Naudin reported, in fact, RMS voltage and RMS power. Those are
average measurements. For DC, they *are* average voltage and power.
Naudin used, it appears, RMS meters.
Yet no response was obtained from Naudin on this crucial question,
which essentially, if true as to what he did, blows the whole result
of major excess power out of the water. Completely. End of story. And
at least one page on the experiments shows that this is exactly what
Naudin did, see http://jlnlabs.online.fr/mahg/tests/index.htm. He
reports, in his chart, RMS voltage and RMS current. Those will be,
for pulsed DC, the same as average voltage and average current, and
Naudin does multiply them. That page, though, shows an apparent input
power waveform of a half-vave rectifier.
That isn't the same as the pulsed square-wave DC being considered by
the people on the list. However, the same error is being made. It is
effectively switched AC with a 50% duty cycle. If there is no phase
shift, the measurements will be off by a factor of two. That is
*very roughly* the XP being shown on the page.
It's an appalling error to be still standing without correction, as
Jones has noted.
Knowing this field, it is not suprising that discussion continued on
the mailing list about what might be the cause of the very possibly
non-existent anomaly.
Okay, here is the test that the people on the list were talking about:
http://jlnlabs.online.fr/mahg/tests/pultests.htm -- yes. 5% duty
cycle, with DC, input power calculated by multiplying measured RMS
voltage and power. Error, then, by a factor of twenty.
In the long chart, one can see that the "Efficiency" is always less
-- substantially less -- than the input power measurement error,
which will be 1/DTC (duty cycle).
There is a nifty plot of "efficiency" vs. "duty cycle," which shows
the trend, toward infinite efficiency at 0% duty cycle. That should
have been a clue, but sometimes you need to hit people with a shoe to
wake them up.
Jones, responding to a person who had posted possible libel of Naudin
commented: http://tech.groups.yahoo.com/group/aH-gen/message/177
This potential problem (with the duty cycle) is NOT a cunning
trick, and was pointed out weeks ago here as a likely problem. Why
don't you take the time to read the past messages?
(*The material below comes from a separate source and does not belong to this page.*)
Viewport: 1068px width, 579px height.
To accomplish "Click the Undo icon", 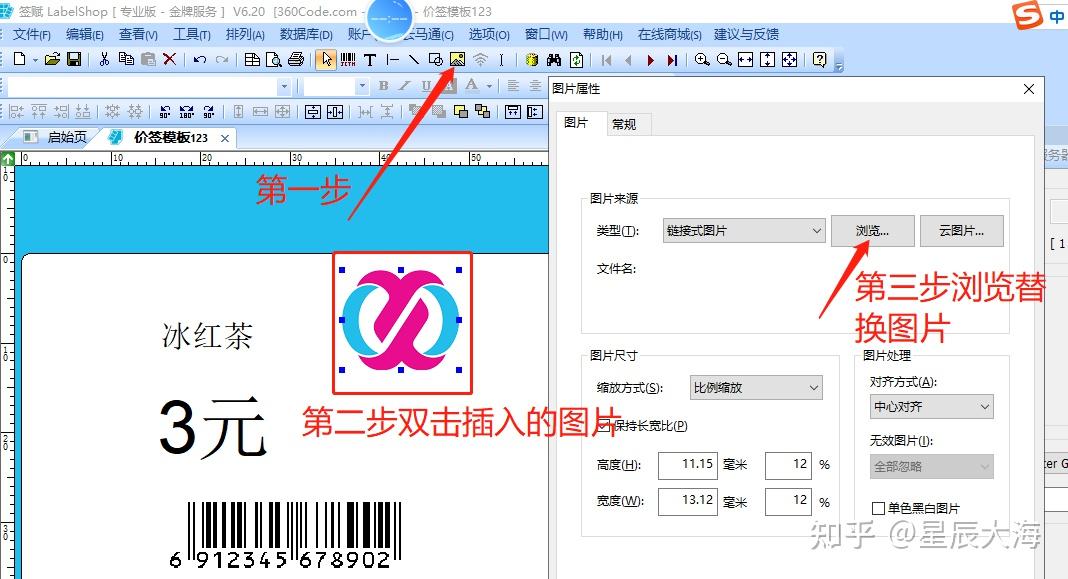I will (199, 60).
That observation was communicated to Naudin a month ago by way of
Moller. They responded that they trust the measurements but there
could be problems in the semantics (translation from French), But
they do not believe that the issue of a "reciprocal" of the duty
cycle, i.e. 5% = 20 is the problem. Others have mentioned this
here previously. In testing the device in Dec 2003, when the duty
cycle was 50% they achieved OU of claimed 250%, which even if
halved is still overunity. Are we to believe that in the
intervening 18 months, that nothing was accomplished?
Jones, that is embarrassing. If the duty cycle was 50%, the error
introduced was 50%, leading to an expected "efficiency" of 200%.
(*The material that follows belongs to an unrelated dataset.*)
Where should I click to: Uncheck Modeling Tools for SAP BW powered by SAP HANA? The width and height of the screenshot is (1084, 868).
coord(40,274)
Above, I happened to first look at that study, it seems. The actual
results were not "250%." That was the high end of a series of
results, which ranged from 144% to 282%. That averages only a bit
over 200%. If there is an anomaly here it is small. On the page
showing much higher "efficiency" the results are dismal, after the
error is corrected, there is no overunity, instead they are missing
lots of power. Maybe it is being stored up in the ZPE field?
Look, smart people can make mistakes like Naudin. But, above, they
were informed, and "how did you measure your input power" is kind of
hard to lose in translation. "We trust the measurements" would
rationally mean that they trust what their instruments were showing
them, but that was *not* the question. It was how the measurements
were converted into an estimate of input power.
Yes, with my spectacular hindsight, I can affirm that "nothing was
accomplished in the intervening 18 months," except that the most
obvious bonehead you can make in running experiments like this, it's
well-known, was maintained without correct, and as far as I can tell
so far, is still being maintained. Making a mistake, anyone can do
that. Even spectacular ones. But allowing the error to continue? That
demolishes any respect that the researcher might have enjoyed. Hey,
nice clean lab, pretty instruments ... but, sorry, no good.
It looks like Naudin never responded. Some people questioned the
alleged error. It's really amazing how people can fool themselves.
The error is a basic one, obvious to any electrical engineer. It's
easiest to understand with the switched DC. Naudin reported RMS
voltage and RMS current. For pulsed DC, the RMS voltage will be the
peak voltage times the duty cycle. The RMS *power* will be the peak
power times the duty cycle. If you multiply the RMS voltage times the
RMS current, you will be multiplying the duty cycle twice, not once.
That introduces an error of 1/DTC, the inverse of the duty cycle.
It's truly basic, and this is not complicated. But some made it so,
for themselves, using resistance, etc.
The mailing list became largely a repository of spam. One of the last
substantial messages was from Terry Holmes, August 30, 2006.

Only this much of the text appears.